Thursday, July 8, 2010
Welcome to the final installment of 80s and 90s Kids’ Arts and Crafts. For parts I and II, check here and here. Thanks again to everyone for your understanding on the intermittent posting over the next few weeks or so during my much-dreaded moving time. A psychology class once taught me that intermittent reinforcement is the most effective variety, so maybe my readership will consequently explode. All this time, I’ve been ringing my little Pavlovian nostalgia bell and bringing you to salivate for post reinforcement daily, when apparently you could have been twice as drooly had I only fed you memories a few times a week. Who knew?
This batch of crafts was especially contingent on reader suggestions, so thank you to everyone who contributed their misty water-and/or-crayon-colored memories of complicated kits and toys our parents used to shut us up for an hour or two. We may not have been creating great masterpieces, but they were at least enough to inspire temporary pride for minimal effort--the preferred combination for children with creative energy but little hopes of a professional future in the fine arts.
I hadn’t previously considered this to be much of a craft, but after so many write-ins, it was clear it fits the bill. After all, if Magnadoodle and Etch-a-Sketch made the cut, there’s no reason to exclude the Lite-Brite on account of its transient nature. They weren’t lasting works of art, but they were sparkly ones.
The television commercials always showed children just like us creating elaborate patterns with the tiny bulbs, leading us to believe they held great artistic potential. When we got our very own Lite-Brite, however, it became clear most of them were working from the pre-made pattern punch-out sheets.
In case you haven’t yet gotten over the thrill of tediously placing tiny bulbs in pre-cut sockets, Hasbro online has a Lite Brite Simulator. Amazing, right? It’s just as painstakingly laborious as I remember, only in this version you have the option to print your works of virtual art. If you’ll please excuse me, I’m off to spend three hours clicking faux-lit dots into simulated slots.
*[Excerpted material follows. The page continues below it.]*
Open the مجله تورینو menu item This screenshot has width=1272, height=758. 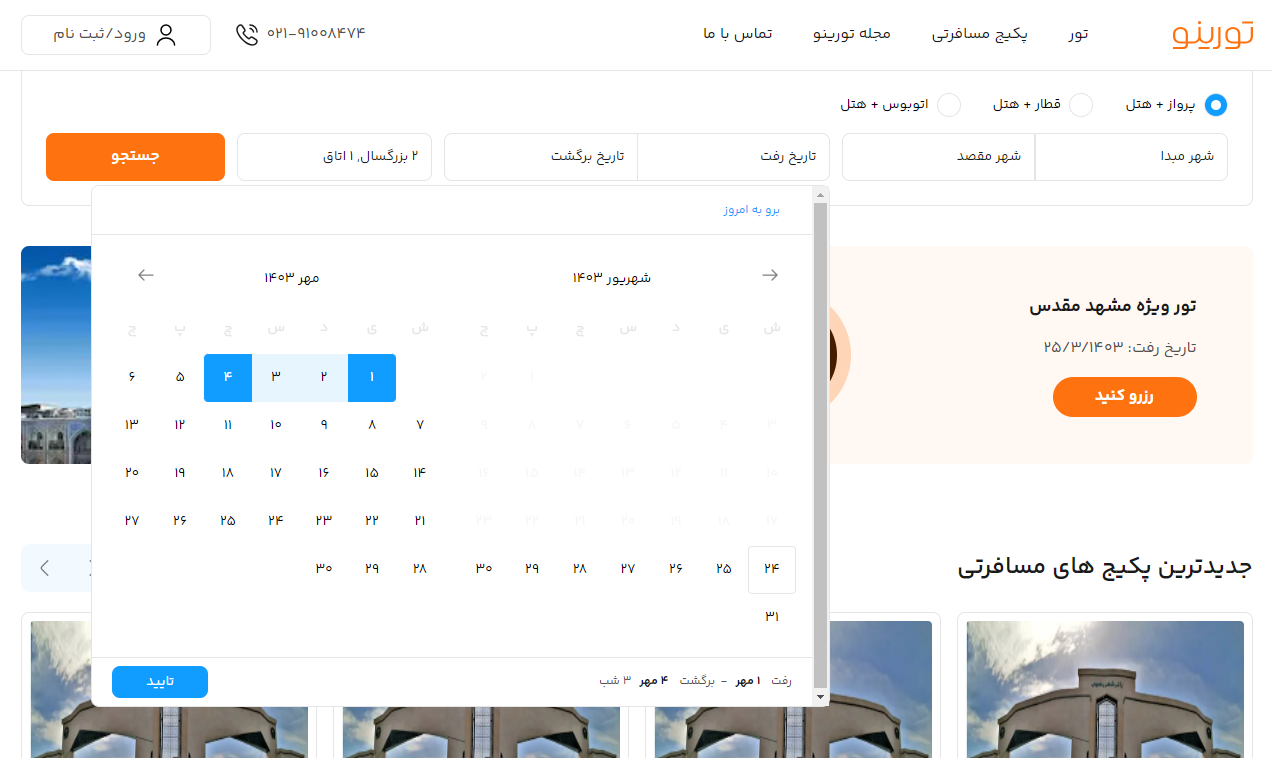851,34
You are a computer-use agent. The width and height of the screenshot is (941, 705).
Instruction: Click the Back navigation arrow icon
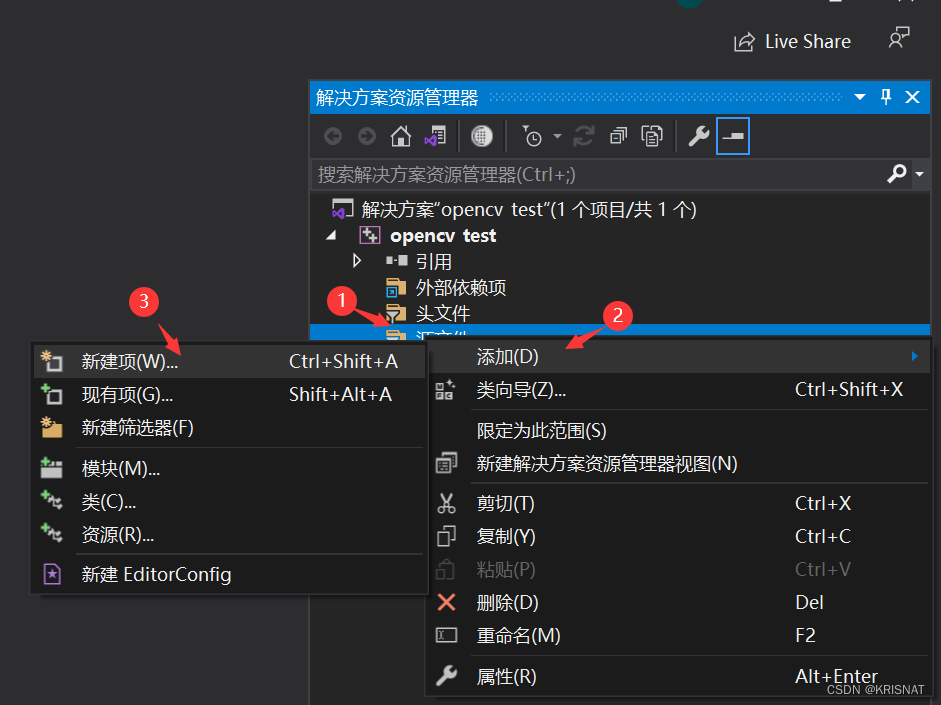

As someone who owned this toy, allow me to attest to the fact it was exactly as fun as the commercial suggests. Using little-to-no artistic effort, you could punch out perfectly formed flowers, affix them to premade stems, and voila! Art. The paper it came with was scented, so your result were flowers that smelled like, well, scented paper. Pretty impressive nonetheless.
In retrospect, these seem like a suspiciously-motivated ploy by parents to set up little potholder sweatshop operations in their very own homes. “Oh, here you go, Susie. Just take these loops and this little loom and weave Mommy some pot-holders. Unless you want to burn your fragile little hands on the tuna casserole dish next time. I know how you hated the blistering. So, you know, it’s pretty important you craft an 8 by 10 square from these little circles."
If this was still available through a simple TV offer in three easy payments of $9.99, you can bet I’d be dialing that 800-number and reciting my check or money order information. That commercial is incredibly convincing. Blouses! Belts! Boots! Denim jackets! If only I could find that denim baseball cap I bedazzled in my youth, my life could be complete. And sparkly!
This device was relatively simple to use, meaning that in the hands of the wrong person it could lead to some very dangerous non-industry regulated rhinestoning. While a mass-producing manufacturer of clothing realizes that 200 rhinestones on a single collar is a bit much, a bedazzler-crazed regular Josephina may think it’s a grand idea. Heavy, but grand. And, you know. Sparkly.
You cut ‘em, you bake ‘em, they shrink. Exciting, no?
Any of us who ever went to summer camp are more than familiar with lanyard craftsmanship. Literally the poor man’s friendship bracelet, these useless neon-colored heaps of flexible plastic served as keychains and nametag necklace holders.
We would take great pride in crafting a lanyard for a family member and then wonder why their grateful reaction seemed so strained. As adults, it’s clear to us now that it was because they knew that had to wear around this ugly piece of junk for at least a few weeks until we forgot we’d woven the eyesore.
Stained Glass/Suncatcher Kits
These things always seemed much cooler while still in their original packaging. The sample shown on the package was impeccable: a beautiful, uniformly sun-catching colored glass with excellent use of color. Our own work, however, was usually not quite so dazzling. It may have caught the sun, sure, but it blinded us with streaky, watered-down colored patches overflowing and bleeding into other areas on the suncatcher.